◆ **WHAT TO DO**
Given the listing that follows, report all lines in which the string "screenshot" occurs.

◆ **MATERIAL FOR THIS EXERCISE**
********

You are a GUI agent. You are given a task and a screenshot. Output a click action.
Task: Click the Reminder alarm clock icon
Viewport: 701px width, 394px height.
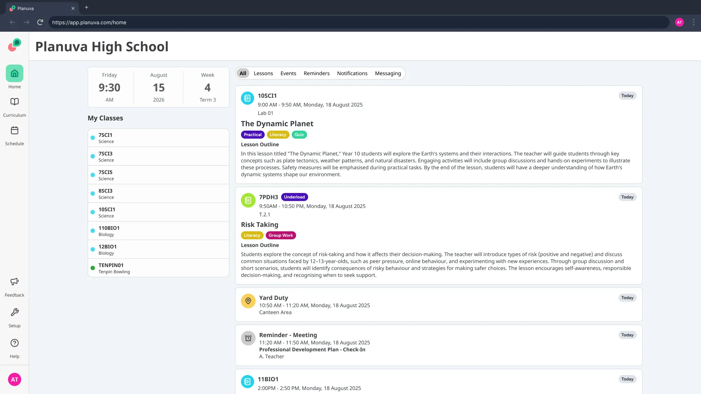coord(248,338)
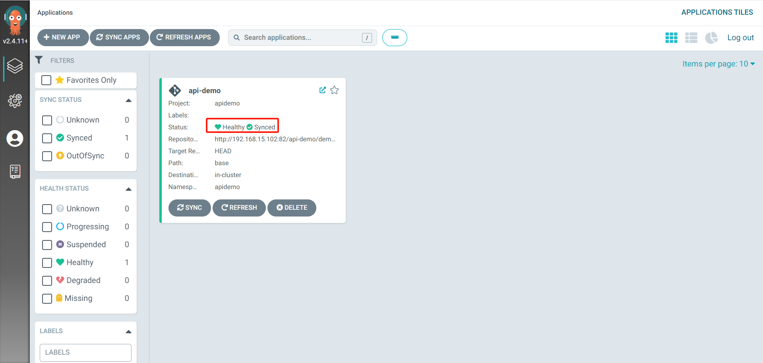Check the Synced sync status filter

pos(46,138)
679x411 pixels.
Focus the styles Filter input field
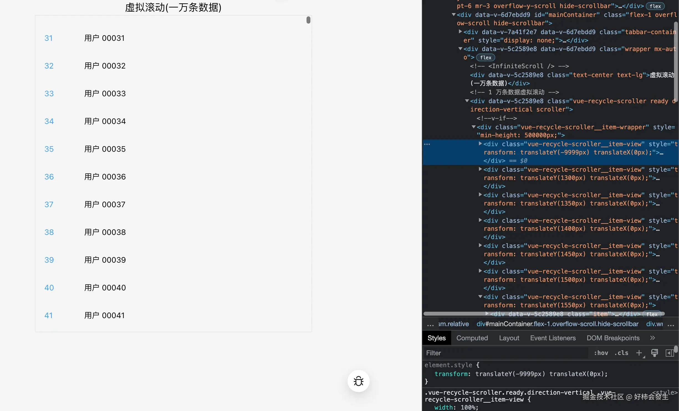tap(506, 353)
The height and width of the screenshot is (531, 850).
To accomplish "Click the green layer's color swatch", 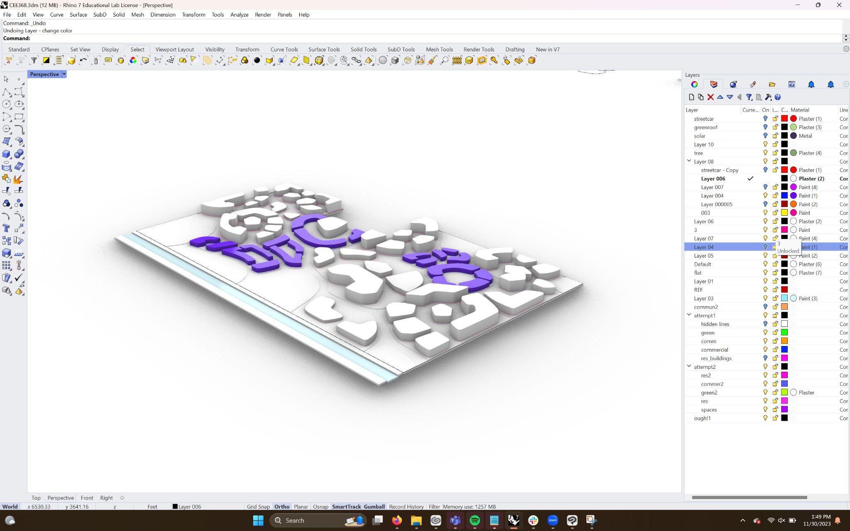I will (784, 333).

********

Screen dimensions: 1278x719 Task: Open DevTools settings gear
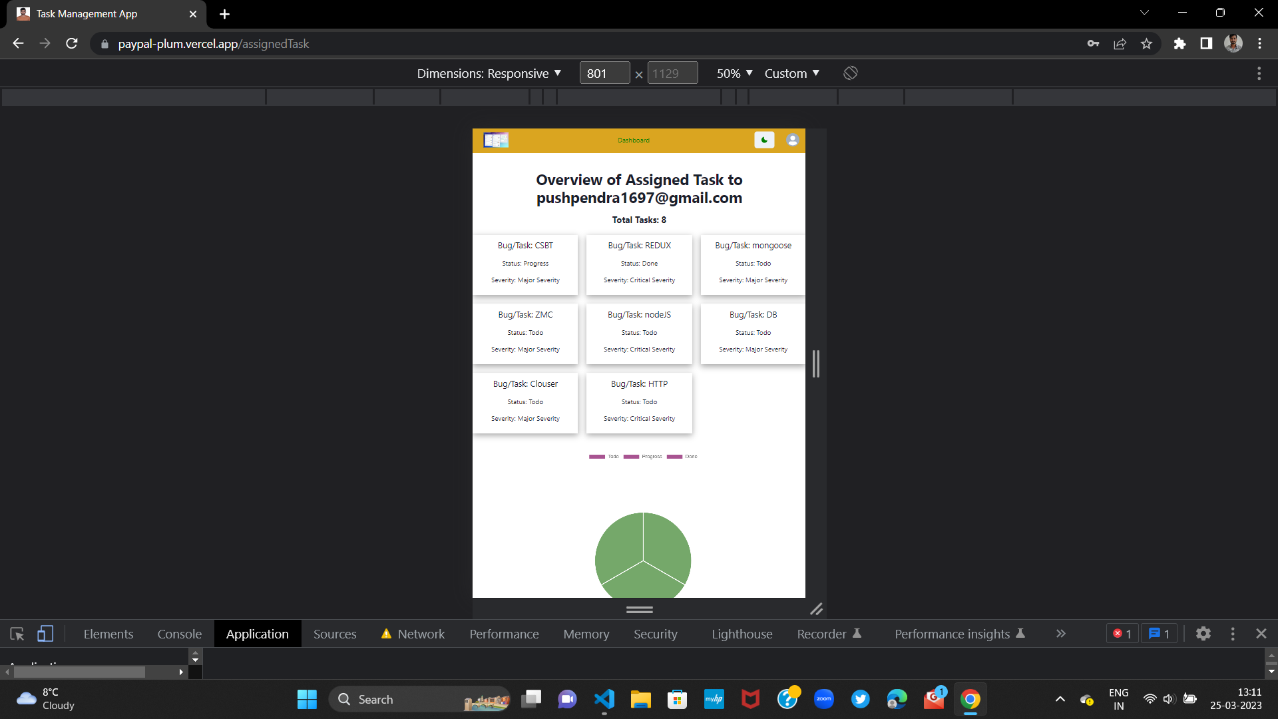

********

◆ **RESULT**
You are a GUI agent. You are given a task and a screenshot. Output a click action.
The height and width of the screenshot is (531, 850).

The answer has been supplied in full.